We caught up with the brilliant and insightful Marlene Jorge a few weeks ago and have shared our conversation below.
Alright, Marlene thanks for taking the time to share your stories and insights with us today. One of our favorite things to hear about is stories around the nicest thing someone has done for someone else – what’s the nicest thing someone has ever done for you?
The kindest thing anyone has ever done for me didn’t look grand from the outside, but it changed something fundamental in me.
There was a period in my life where I felt completely invisible. Not just overlooked, but emotionally and spiritually unseen. I was giving, creating, holding things together, but internally I was breaking in quiet ways. It was one of those seasons where you realize that strength can become a disguise for pain.
During that time, someone close to me did something very simple. They sat with me, without trying to fix me, without interrupting, without turning the conversation back to themselves. They listened. Fully. Patiently. And then they said something I had not heard in a long time: “I see you. And what you carry is real.”
Fact: There was no material exchange, no dramatic intervention.
Impact: It created psychological validation and emotional grounding.
What mattered was not the words themselves, but the presence behind them. It was the first time in a long time that I felt acknowledged as a whole person, not just for what I do, but for what I experience.
As an artist, that moment stayed with me. Because art, at its core, is also an act of saying “I see this, and it matters.” That experience reshaped how I create. I became more honest, less concerned with perfection, and more focused on emotional truth.
If I had to define why it was meaningful, it’s this:
Being seen, without judgment or expectation, is one of the rarest forms of kindness. And once you experience it, you understand the responsibility of offering that same depth to others, whether through your presence or your work.

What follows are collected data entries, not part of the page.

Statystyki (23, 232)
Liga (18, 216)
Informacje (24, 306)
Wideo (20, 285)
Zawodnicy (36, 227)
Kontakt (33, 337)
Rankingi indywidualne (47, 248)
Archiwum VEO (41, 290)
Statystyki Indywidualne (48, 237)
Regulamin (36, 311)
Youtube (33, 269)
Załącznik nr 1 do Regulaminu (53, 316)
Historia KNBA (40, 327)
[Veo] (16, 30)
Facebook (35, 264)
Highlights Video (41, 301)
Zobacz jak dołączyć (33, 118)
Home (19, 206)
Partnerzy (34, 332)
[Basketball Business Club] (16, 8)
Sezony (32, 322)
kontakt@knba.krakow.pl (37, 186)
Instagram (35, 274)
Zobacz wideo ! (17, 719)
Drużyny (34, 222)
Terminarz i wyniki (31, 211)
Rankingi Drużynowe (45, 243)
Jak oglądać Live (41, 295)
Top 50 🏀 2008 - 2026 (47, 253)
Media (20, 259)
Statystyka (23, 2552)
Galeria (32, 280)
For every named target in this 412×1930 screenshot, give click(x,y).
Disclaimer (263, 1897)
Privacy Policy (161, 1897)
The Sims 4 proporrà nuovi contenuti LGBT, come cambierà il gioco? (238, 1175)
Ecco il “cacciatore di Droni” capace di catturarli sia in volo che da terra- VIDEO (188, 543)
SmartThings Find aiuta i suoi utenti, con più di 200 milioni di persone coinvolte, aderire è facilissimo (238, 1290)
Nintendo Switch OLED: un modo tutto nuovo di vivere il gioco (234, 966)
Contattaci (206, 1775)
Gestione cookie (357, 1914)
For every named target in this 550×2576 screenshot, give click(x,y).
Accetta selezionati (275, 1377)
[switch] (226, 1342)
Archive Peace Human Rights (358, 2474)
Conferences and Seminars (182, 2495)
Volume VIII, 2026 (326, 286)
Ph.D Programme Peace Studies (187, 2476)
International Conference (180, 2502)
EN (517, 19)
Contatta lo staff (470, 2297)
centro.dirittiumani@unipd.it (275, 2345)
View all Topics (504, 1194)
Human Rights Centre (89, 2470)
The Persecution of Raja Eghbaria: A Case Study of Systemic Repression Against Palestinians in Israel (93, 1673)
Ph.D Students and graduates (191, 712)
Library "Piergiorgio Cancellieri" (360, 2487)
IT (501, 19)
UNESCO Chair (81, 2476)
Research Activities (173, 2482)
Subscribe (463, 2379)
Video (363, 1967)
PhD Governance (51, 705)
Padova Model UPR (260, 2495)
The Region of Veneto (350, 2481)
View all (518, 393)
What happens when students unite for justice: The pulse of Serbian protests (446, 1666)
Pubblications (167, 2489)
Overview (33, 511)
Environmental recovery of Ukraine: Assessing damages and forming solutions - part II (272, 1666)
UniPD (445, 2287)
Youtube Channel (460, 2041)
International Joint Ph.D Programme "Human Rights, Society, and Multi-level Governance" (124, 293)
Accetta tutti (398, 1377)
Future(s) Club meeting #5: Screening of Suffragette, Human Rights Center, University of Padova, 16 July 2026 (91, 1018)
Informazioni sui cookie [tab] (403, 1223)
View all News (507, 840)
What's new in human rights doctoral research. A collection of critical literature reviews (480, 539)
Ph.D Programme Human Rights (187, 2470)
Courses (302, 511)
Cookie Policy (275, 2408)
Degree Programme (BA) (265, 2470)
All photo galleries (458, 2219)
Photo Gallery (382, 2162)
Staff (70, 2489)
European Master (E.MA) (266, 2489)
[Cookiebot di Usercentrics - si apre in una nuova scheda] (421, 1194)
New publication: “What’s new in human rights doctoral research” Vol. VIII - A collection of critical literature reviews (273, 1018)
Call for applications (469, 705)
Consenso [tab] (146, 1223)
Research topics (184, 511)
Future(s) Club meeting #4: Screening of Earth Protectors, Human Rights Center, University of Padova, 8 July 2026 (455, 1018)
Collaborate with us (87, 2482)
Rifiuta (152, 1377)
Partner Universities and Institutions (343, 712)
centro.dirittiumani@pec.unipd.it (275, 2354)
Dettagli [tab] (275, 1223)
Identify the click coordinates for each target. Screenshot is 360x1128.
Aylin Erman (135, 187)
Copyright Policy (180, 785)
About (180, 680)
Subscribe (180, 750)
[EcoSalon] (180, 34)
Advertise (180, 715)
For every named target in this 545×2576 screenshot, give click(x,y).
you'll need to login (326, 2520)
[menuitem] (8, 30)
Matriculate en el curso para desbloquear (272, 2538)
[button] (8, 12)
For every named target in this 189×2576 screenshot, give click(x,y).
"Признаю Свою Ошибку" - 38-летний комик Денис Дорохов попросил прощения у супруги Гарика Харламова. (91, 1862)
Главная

Marlene, love having you share your insights with us. Before we ask you more questions, maybe you can take a moment to introduce yourself to our readers who might have missed our earlier conversations?
I am a contemporary visual artist working at the intersection of emotion, symbolism, and identity. My work is rooted in what I would describe as internal landscapes. Not what we see externally, but what we carry psychologically, emotionally, and spiritually.
I did not arrive to art through a linear path. My background spans technical support, client-facing roles, business operations, and design. That combination matters. It trained me to observe patterns, human behavior, and systems. Art became the place where all of that converged. It is not separate from my life. It is a continuation of how I process reality.
My work is primarily focused on figurative compositions, often centered around the female form, but not in a literal or decorative sense. The figures I create represent states of mind. Fragmentation, duality, resilience, identity reconstruction. I draw from movements like pop surrealism, cubism, and expressionism, but I am not trying to replicate any of them. I use distortion, color blocking, and symbolic elements to communicate psychological tension and transformation.
Fact: The work is not driven by trend cycles or commercial aesthetics.
Approach: It is driven by internal experience translated into visual language.
In terms of what I offer, I create original artworks, prints, and conceptual pieces that can live both in personal collections and curated spaces. I am also expanding into wearable art and design-based products, where the artwork is not confined to a wall but becomes part of everyday expression.
The “problem” I solve is not transactional in the traditional sense. It is perceptual and emotional. Most people consume visuals that are designed to be liked quickly and forgotten just as fast. My work is designed to interrupt that pattern. It asks the viewer to pause, to feel something, to recognize something within themselves that may not be easy to articulate.
What sets me apart is not just the aesthetic, but the intent behind it. I do not create to decorate. I create to reveal. There is a difference.
Another differentiator is that I understand both the creative and the operational side of building something. I am not just an artist producing work. I am building a brand, a body of work, and a long-term positioning strategy around that work.
What I am most proud of is not a single piece. It is the fact that my work is honest. It is not filtered to be more acceptable or more marketable. It reflects real emotional states, real questions, and real contradictions.
If there is one thing I want people to understand about me and my work, it is this:
I am not interested in surface-level beauty. I am interested in truth, even when it is uncomfortable. And I translate that truth into something visual, something tangible, something that can live outside of me and connect with someone else.
That connection is the real outcome of the work.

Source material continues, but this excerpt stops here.